REQUIRED WORK:
a) In the passage on PARP inhibition in liver disease, begin at the words "Our results suggests" and stop after "treatment of cancer.". Reproduce that span with "PARP inhibitors" substituted by "PARP blockers".
b) According to the passage on PARP inhibition in liver disease, what is a leading cause of liver disease worldwide?
c) Continue the passage on PARP inhibition in liver disease from where it stops.

Our results suggests that PARP inhibition is a promising therapeutic strategy in steatohepatitis with high translational potential, considering the availability of PARP inhibitors for clinical treatment of cancer.

Lay summary

Poly(ADP-ribose) polymerases (PARP) are the most abundant nuclear enzymes. The PARP inhibitor olaparib (Lynparza) is a recently FDA-approved therapy for cancer. This study shows that PARP is overactivated in livers of subjects with alcoholic liver disease and that pharmacological inhibition of this enzyme with 3 different PARP inhibitors, including olaparib, attenuates high fat or alcohol induced liver injury, abnormal metabolic alteration, fat accumulation, inflammation and/or fibrosis in preclinical models of liver disease. These results suggest that PARP inhibition is a promising therapeutic strategy in the treatment of alcoholic and non-alcoholic liver diseases.

Introduction

Chronic alcoholism is a leading cause of liver disease worldwide. The development of alcoholic steatohepatitis involves alcohol and acetaldehyde-induced direct hepatocyte injury and death by increasing reactive oxygen and nitrogen species (ROS/RNS) production, lipid peroxidation and oxidative DNA injury, coupled with overactivation of hepatic inflammatory processes (both innate and adaptive immunity) and reprograming of lipid metabolism by promoting hepatic lipid accumulation [1], [2], [3], [4]. Non-alcoholic fatty liver disease (NAFLD) may also progress to steatohepatitis (non-alcoholic steatohepatitis; NASH). Oxidative stress, inflammation and hepatocyte injury are also often characteristic features of NASH. Chronic and sustained liver injury, inflammation, and fat accumulation promote scarring, and in susceptible subjects eventually lead to the development of cirrhosis.

DATA EXCERPT:

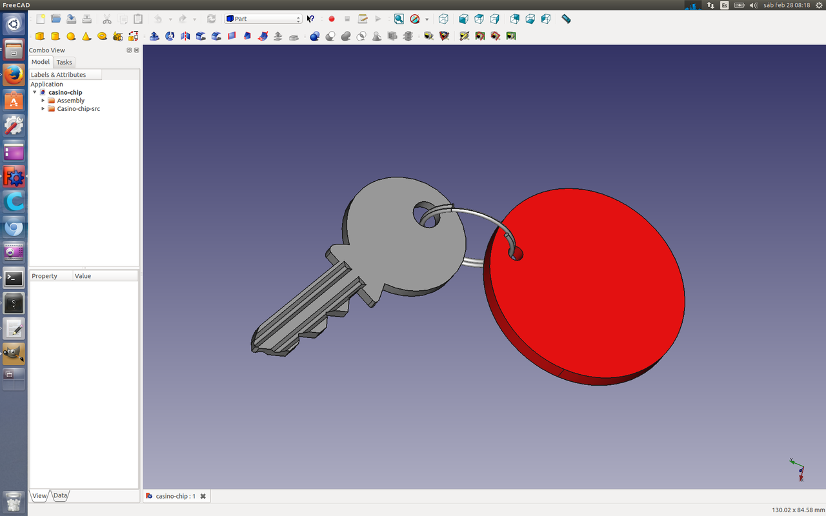Open the Part workbench dropdown
826x516 pixels.
263,19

ANSWERS FOR THE TASKS:
a)
Our results suggests that PARP inhibition is a promising therapeutic strategy in steatohepatitis with high translational potential, considering the availability of PARP blockers for clinical treatment of cancer.

b) Chronic alcoholism.

c)
Poly(ADP-ribose) polymerases (PARPs) are key enzymes involved in DNA repair processes. PARP1 is the most abundant nuclear enzyme and the predominant isoform of the PARP enzyme family. Upon DNA damage (for example induced by ROS/RNS or ionizing radiation), PARP1 activity increases and the ADP-ribose part of NAD⁺ is transferred to proteins, giving rise to formation of poly(ADP-ribose) polymers [5]. This post-translational modification alters the function of many enzymes and structural proteins and may initiate caspase-independent cell death [5]. PARP1 is also a co-activator of key pro-inflammatory transcription factors [6], including NF-κB [7]. In the recent years, several additional PARP functions have been discovered, involving the regulation of oxidative stress, mitochondrial function and intermediary metabolism [6], [8]. In experimental models of tissue injury and inflammation, PARP inhibition exerts marked protective effects in cells/tissues [5], [9]. In contrast, in cancers with selective defects in homologous recombination repair (cancer cells frequently harbor defects in DNA repair pathways leading to genomic instability), inactivation of PARPs directly causes cell demise [10]. This principle resulted in the development and Food and Drug Administration (FDA) approval of the PARP inhibitor, olaparib (AZD-2281; Lynparza), for the treatment of BRCA-1 and 2 (tumor suppressor genes) negative ovarian cancer.

Recently, we described PARP activation in livers of subjects with advanced cirrhosis induced by hepatitis B or excessive alcohol consumption, and demonstrated anti-inflammatory and anti-fibrotic effects of PARP inhibition using experimental models of liver fibrosis, as well as utilizing isolated hepatic stellate cells [11].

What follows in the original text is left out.